В «Шагах Командора» Веничка как бы записывает алкоголический бред своих фантомных персонажей на полях болдинских черновиков «Маленьких трагедий». Сквозь беспрерывное пьяное балагурство, садомазохизм и агрессивно-лирические излияния «участников трагедии» просвечивают общеизвестные сцены и реалии из «Каменного гостя» (3‐й акт и финал), «Пира во время чумы» (4‐й акт, разгул алкоголического веселья), «Моцарта и Сальери» (5‐й акт: Прохоров подозревает, что все отравлены, а Гуревич – гибрид Сальери, Моцарта и Дон Гуана – фактически признается в преступлении), «Скупого рыцаря» (живот всепожирающего Вити, напоминающий сундук с сокровищами). Зачастую Ерофеев просто калькирует фрагменты из «Маленьких трагедий», переводя их в смеховой, пародийный план, но, как ни парадоксально, пародийное присутствие текстов Пушкина придает пьесе и некое поэтическое, высокое очарование.

Достаточно сопоставить сцену обольщения главным героем «хорошей» медсестры Натали (с целью выкрасть ключи от шкафчика, где хранится спирт), со знаменитой сценой обольщения Донны Анны пушкинским Гуаном в «Каменном госте», чтобы обнаружить не просто сюжетную аналогию, а плодотворное взаимодействие, диффузию пушкинского и ерофеевского текстов, что оборачивается опасной балансировкой на грани трагического и смешного.
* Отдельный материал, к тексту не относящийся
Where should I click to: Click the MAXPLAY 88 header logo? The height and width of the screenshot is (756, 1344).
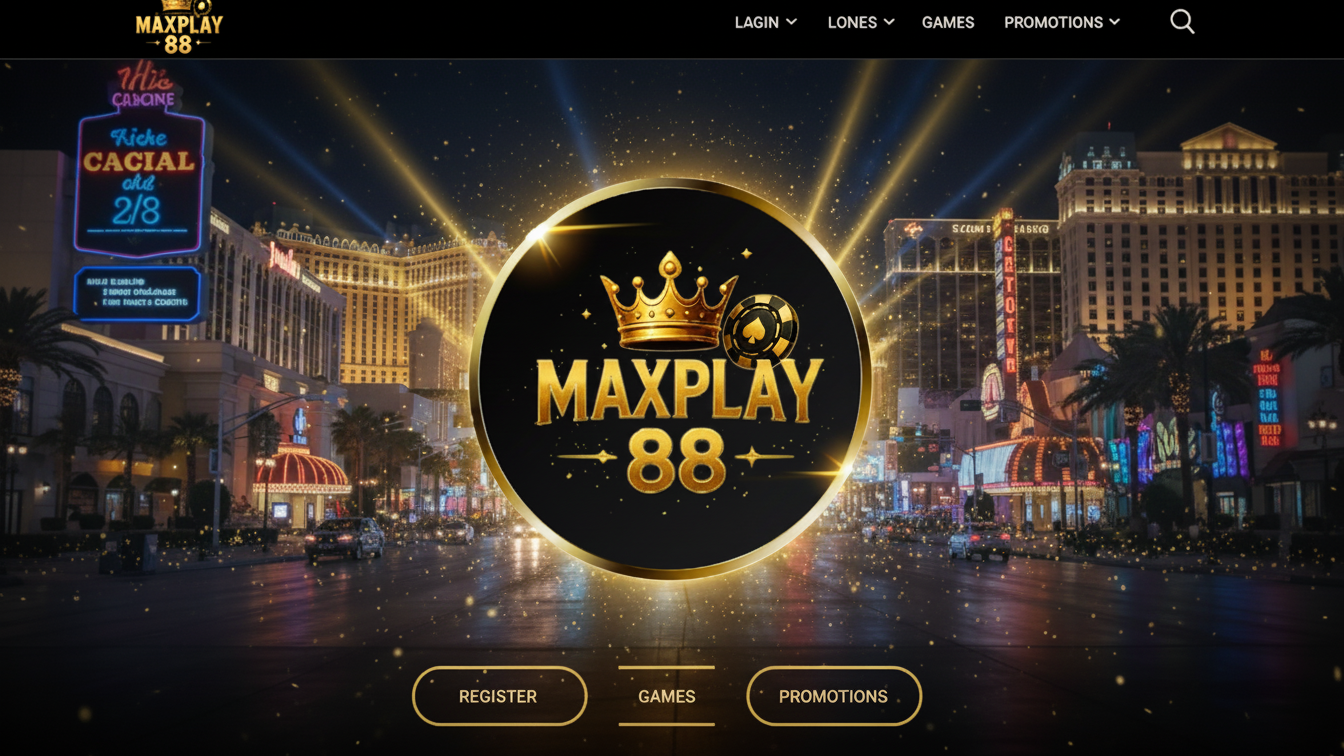tap(179, 27)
В моменты наивысшего эмоционального напряжения Гуревич начинает говорить стихами (подобно тому, как Лжедимитрий в «Борисе Годунове» переходит с «белого» стиха на рифмованный). Стихи вырываются из уст героя и в знак протеста против насилия (1‐й акт), и как свидетельство любовной страсти (сцена обольщения Натали). Его поэтические любовные излияния звучат на грани чистой лирики, им почти веришь. Но верить им нельзя: истинная цель героя-трикстера – не любовь, а похищение божественного эликсира, травестия подвига Прометея. Постоянное травестирование «вечных мотивов» оборачивается, в свою очередь, реальной трагедией, эдиповой (или фаустианской) слепотой и нечеловеческими страданиями главного героя, на котором лежит уже не метафизическая, а реальная (неважно – вольная или невольная) вина за гибель населения палаты № 3 (2). И мы, зрители, оказываемся почти что соучастниками настоящей трагедии, рождающейся на наших глазах из дионисийского буйства и бунта пациентов психушки, обретающих свободу ценой ухода из жизни.
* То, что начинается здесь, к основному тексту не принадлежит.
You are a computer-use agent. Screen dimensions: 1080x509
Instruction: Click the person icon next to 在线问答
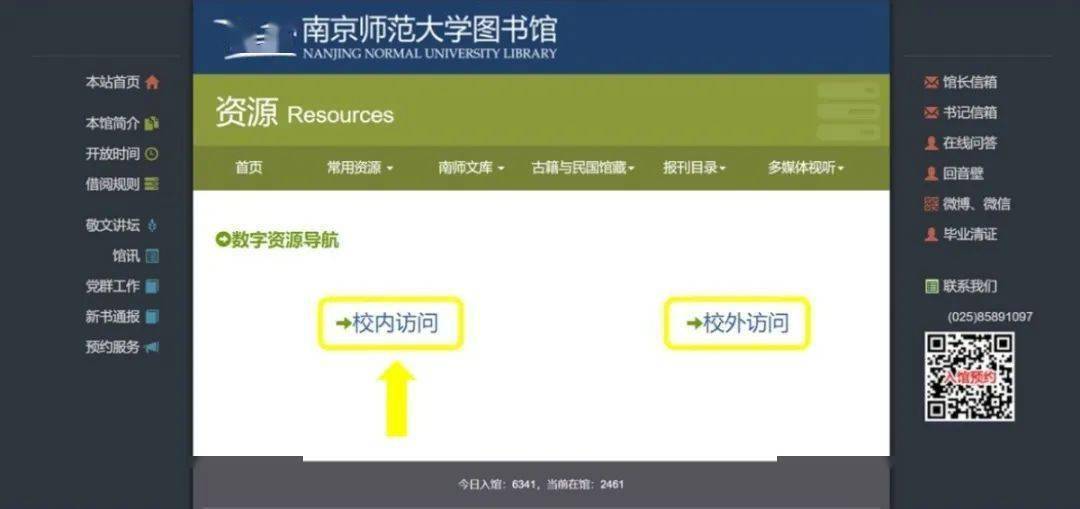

Игорь СухихЗаблудившаяся электричка(1970. «Москва – Петушки» В. Ерофеева)[902]

Мчался он бурей темной, крылатой,

Он заблудился в бездне времен…

Остановите, вагоновожатый,

Остановите скорей вагон.

Н. Гумилев. 1921

Поезд «Москва – Петушки» прибыл в официальную русскую литературу по курьезному расписанию. Книга Венедикта Ерофеева, уже прочитанная в самиздате, опубликованная в Иерусалиме (1973) и Париже (1977), переведенная на полдюжины языков, в СССР впервые была напечатана в возникшем на волне перестроечной антиалкогольной кампании журнале «Трезвость и культура» (1988–1989).